C. THE AUTHENTICITY OF THE TRADITIONS.
1. Criticism of the Hadith Literature in the West.
Up to this stage our study of the Hadith and comments made pertaining to the authenticity of the traditions have followed the general Muslim attitude. Western scholars have, however taken a far more sceptical approach to the subject in the last century. The whole body of Hadith literature has been called into question and it has been suggested that none of the traditions surviving can be accepted as genuine at face value. Conclusions of some of the more prominent writers to this effect read as follows:
Every legal tradition from the Prophet, until the contrary is proved, must be taken not as an authentic or essentially authentic, even if slightly obscured, statement valid for his time or the time of the Companions, but as the fictitious expression of a legal doctrine formulated at a later date. (Schacht, The Origins of Muhammadan Jurisprudence, p. 149).

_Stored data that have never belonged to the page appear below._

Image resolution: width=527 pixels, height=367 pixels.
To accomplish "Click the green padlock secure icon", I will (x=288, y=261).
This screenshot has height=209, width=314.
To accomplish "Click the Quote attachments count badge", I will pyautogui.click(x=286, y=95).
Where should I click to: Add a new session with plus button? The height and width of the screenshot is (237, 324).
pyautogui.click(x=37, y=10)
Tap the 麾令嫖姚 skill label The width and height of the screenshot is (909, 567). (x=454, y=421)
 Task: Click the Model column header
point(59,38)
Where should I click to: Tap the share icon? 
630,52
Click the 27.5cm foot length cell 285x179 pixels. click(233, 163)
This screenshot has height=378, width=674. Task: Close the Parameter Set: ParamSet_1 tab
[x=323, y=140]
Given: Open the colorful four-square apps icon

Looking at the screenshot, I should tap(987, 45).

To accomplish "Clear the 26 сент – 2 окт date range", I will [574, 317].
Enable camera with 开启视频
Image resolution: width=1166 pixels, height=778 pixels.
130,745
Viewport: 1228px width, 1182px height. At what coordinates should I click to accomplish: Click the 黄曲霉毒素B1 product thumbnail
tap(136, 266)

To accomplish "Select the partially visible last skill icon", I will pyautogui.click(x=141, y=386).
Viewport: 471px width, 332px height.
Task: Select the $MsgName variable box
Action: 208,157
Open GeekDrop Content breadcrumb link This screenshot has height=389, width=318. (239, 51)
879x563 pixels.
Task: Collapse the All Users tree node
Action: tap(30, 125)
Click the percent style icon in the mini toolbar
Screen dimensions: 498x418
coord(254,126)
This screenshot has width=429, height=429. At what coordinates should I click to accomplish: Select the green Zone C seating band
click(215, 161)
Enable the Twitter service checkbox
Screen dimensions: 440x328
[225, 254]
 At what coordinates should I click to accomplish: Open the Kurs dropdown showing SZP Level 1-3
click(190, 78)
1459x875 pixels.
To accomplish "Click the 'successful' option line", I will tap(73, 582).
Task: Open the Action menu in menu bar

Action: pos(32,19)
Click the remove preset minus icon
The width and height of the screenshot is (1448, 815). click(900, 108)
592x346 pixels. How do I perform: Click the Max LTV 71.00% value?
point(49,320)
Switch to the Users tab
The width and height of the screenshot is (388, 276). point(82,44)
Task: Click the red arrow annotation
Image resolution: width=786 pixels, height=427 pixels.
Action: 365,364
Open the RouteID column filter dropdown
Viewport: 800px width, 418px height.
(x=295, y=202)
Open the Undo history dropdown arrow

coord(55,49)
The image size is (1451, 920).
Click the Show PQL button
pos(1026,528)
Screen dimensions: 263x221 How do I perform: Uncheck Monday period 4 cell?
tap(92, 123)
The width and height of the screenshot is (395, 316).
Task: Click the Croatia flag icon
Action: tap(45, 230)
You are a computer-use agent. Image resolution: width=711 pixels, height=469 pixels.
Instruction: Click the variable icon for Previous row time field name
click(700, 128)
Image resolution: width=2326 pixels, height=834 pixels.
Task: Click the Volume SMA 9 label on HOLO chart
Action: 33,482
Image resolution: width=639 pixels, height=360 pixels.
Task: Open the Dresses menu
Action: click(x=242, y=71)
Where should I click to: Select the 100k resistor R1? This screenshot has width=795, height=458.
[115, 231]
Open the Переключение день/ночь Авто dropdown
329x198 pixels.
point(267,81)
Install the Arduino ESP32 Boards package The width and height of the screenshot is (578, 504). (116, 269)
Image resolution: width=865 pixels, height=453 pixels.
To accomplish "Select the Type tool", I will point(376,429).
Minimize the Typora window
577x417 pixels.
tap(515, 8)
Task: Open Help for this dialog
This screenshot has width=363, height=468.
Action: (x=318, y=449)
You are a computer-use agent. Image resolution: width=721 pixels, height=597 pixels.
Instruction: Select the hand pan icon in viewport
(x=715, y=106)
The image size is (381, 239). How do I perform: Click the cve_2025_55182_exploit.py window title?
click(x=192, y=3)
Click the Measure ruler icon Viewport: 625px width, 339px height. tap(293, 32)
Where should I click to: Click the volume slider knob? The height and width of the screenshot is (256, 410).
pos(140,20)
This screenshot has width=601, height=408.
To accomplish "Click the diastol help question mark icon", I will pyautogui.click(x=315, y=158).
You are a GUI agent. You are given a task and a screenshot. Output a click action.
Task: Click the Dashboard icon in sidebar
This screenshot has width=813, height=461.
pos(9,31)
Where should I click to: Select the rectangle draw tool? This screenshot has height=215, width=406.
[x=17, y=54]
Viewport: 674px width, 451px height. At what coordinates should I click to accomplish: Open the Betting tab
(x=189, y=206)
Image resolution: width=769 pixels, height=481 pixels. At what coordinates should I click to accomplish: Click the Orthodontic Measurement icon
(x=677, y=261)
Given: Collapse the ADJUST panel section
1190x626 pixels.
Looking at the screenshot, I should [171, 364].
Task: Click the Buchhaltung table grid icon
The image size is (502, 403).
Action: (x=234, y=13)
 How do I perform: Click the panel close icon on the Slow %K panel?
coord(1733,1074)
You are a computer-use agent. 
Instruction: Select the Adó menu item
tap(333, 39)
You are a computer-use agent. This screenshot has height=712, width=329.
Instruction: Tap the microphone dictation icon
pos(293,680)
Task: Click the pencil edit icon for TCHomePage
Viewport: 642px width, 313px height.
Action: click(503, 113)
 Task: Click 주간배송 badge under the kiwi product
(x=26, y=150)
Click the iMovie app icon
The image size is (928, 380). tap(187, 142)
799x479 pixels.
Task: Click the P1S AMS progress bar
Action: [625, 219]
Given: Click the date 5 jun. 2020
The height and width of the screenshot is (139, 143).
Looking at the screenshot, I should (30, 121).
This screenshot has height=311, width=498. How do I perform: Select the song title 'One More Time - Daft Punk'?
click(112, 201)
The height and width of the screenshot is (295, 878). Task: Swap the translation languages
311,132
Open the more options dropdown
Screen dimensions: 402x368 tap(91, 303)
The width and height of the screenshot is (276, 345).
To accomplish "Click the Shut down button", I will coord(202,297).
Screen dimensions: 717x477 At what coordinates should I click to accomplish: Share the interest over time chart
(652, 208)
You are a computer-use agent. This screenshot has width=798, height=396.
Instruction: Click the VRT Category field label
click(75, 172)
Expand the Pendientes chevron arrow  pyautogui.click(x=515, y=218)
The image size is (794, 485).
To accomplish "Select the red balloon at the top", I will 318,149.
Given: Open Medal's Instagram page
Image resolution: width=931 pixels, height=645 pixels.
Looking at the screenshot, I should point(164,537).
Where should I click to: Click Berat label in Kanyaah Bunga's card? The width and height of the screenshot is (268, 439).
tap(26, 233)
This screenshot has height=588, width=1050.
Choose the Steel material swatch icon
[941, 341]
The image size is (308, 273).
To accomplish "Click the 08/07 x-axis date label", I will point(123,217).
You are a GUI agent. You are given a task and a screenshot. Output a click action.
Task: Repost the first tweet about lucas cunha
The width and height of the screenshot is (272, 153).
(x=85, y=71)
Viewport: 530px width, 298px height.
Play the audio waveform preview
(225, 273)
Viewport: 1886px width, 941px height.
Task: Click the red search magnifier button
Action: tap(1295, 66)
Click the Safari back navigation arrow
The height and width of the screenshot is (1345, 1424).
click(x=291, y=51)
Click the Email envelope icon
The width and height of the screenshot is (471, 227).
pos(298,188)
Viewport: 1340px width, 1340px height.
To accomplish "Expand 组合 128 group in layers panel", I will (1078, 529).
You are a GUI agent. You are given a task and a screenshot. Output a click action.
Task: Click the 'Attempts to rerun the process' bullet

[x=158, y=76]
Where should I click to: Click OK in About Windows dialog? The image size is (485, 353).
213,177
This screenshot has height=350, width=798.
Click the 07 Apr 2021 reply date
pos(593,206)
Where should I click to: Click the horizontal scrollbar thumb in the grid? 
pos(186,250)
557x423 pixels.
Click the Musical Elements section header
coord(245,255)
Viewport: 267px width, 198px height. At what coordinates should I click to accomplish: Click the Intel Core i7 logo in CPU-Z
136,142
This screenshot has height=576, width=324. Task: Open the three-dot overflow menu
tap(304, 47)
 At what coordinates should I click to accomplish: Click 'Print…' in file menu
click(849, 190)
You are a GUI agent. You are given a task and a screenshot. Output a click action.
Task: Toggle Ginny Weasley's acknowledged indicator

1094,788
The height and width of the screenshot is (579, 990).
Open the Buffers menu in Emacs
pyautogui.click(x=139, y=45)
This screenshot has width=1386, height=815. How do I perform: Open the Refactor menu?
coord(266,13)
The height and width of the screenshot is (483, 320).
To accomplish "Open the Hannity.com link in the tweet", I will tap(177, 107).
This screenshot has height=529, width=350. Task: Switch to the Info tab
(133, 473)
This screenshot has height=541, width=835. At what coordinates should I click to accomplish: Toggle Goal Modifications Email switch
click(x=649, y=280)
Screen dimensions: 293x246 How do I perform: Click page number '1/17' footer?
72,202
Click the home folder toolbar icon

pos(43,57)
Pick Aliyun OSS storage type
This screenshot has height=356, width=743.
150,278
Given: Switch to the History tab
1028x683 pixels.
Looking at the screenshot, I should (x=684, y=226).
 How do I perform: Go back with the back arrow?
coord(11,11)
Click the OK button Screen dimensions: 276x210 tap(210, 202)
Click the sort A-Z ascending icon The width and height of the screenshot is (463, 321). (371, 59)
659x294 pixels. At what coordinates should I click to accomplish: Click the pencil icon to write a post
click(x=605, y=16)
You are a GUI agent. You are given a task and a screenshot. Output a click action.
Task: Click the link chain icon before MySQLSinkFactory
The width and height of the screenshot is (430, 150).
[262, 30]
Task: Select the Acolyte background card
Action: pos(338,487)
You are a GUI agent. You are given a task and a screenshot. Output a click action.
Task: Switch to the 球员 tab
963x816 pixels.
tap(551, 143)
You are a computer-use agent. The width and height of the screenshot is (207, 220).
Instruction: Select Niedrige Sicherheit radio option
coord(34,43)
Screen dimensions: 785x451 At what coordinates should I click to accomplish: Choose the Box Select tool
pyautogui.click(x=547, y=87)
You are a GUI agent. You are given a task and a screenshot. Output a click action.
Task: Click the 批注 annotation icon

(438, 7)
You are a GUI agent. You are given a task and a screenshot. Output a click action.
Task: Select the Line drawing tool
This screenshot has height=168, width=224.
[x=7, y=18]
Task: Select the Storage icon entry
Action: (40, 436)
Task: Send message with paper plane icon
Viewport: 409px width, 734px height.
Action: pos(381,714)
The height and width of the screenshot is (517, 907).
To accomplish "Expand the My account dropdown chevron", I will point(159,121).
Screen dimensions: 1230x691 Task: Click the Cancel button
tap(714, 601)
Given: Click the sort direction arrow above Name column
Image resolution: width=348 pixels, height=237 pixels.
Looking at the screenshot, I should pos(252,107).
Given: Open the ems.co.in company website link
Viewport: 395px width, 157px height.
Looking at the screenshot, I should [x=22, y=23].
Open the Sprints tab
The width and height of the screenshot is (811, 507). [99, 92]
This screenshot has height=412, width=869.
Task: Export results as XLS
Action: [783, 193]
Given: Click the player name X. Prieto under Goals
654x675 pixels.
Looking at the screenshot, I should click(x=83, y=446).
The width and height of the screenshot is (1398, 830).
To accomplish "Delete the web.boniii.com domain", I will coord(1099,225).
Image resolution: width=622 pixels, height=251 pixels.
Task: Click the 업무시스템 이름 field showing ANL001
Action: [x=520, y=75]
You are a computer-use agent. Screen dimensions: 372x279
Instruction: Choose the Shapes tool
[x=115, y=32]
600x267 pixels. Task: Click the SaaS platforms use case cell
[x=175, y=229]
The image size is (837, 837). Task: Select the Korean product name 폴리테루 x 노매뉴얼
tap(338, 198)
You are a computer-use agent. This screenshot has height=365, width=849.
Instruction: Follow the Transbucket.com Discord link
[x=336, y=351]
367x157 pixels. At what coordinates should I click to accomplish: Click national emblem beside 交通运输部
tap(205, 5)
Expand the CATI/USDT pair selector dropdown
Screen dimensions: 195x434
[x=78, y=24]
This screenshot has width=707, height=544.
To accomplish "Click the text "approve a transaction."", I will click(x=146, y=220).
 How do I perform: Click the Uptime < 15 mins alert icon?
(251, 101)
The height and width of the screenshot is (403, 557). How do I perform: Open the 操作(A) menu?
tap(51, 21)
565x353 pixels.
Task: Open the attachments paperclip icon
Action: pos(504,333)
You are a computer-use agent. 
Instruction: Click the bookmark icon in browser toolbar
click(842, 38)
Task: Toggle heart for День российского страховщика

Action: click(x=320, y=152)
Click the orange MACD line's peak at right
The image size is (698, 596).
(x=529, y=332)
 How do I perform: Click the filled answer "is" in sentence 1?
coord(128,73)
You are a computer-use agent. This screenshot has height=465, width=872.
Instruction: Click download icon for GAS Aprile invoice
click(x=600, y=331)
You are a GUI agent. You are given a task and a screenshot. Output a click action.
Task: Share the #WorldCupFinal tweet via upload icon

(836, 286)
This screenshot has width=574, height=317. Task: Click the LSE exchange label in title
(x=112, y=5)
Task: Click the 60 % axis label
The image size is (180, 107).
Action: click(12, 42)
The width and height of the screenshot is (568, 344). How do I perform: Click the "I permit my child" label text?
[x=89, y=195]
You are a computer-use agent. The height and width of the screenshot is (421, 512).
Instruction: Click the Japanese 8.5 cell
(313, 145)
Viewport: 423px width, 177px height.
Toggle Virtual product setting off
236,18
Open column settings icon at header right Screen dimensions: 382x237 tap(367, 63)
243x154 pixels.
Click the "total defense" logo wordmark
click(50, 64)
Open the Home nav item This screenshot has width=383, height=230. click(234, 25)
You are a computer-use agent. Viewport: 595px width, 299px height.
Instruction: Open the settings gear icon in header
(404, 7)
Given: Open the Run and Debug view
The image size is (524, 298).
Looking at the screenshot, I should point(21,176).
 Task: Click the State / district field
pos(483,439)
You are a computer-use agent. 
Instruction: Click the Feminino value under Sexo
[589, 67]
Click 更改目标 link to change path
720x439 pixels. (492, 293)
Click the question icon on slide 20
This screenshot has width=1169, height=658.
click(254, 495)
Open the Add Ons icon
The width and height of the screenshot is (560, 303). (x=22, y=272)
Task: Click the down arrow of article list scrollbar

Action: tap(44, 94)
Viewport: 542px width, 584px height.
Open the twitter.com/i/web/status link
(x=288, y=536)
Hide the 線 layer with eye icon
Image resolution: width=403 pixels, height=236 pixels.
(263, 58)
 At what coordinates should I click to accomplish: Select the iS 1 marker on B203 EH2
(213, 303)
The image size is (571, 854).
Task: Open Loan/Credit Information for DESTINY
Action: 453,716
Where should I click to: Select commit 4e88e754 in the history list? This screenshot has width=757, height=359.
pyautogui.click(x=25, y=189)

There seems to be little doubt that practically the whole body of tradition was spurious. (Robson, "Tradition: Investigation and Classification", The Muslim World, Vol 1.41, p. 101).
Extensive studies into the legal character of most of the traditions have led Western scholars to the opinion that, as the laws of the widespread Muslim community developed, so traditions were forged to provide an authority for them allegedly stretching back to the time of Muhammad himself. After all, if the law was based on the decree of the founder of Islam, it could hardly be queried or rejected. For some writers the fabrication of the whole tradition literature has become such a fait accompli that every tradition is automatically treated as the product, and not the source, of the early development of Islamic law. Efforts are therefore made to place the origin of each hadith within the growing framework of Islamic law in those early days.
Even Muslim scholars of Hadith freely admit that wholesale fabrication took place but argue that the major works of Hadith literature contain, on the whole, genuine traditions only and that the forgeries have largely been eliminated. Consensus has, at any rate, been reached on the following points: that many traditions were fabricated to uphold the Ummayad and Abbasid dynasties respectively, that early schools of law created traditions to support their specific points of view, and that opposing schools fabricated similar hadith to counter these. So widespread was hadith fabrication that a tradition was even invented to the effect that Muhammad anticipated the forgery of sayings attributed to him and declared that whoever alleged that he had said anything other than what he did say would be cast into hell. This must surely rank as one of the most remarkable of pious frauds! Others produced a less exclusive but nonetheless equally preemptive assessment of the practice of hadith fabrication to follow after Muhammad's death in the following saying which has been attributed to him:
In the West, however, the prevailing distrust of the authenticity of the whole body of tradition literature has led to the general conclusion that the Hadith represent what Islam became during its development and not what it was during the formative period of Muhammad's life and the early Caliphate.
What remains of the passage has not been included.